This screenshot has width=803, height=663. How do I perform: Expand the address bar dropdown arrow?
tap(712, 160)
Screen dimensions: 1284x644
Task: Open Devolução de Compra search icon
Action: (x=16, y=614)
++++++++++++++++++++
Directions
Please retype all of the records above exactly as they are.

Answer for this exercise
This screenshot has width=803, height=663. How do I perform: Expand the address bar dropdown arrow?
tap(712, 160)
Screen dimensions: 1284x644
Task: Open Devolução de Compra search icon
Action: (x=16, y=614)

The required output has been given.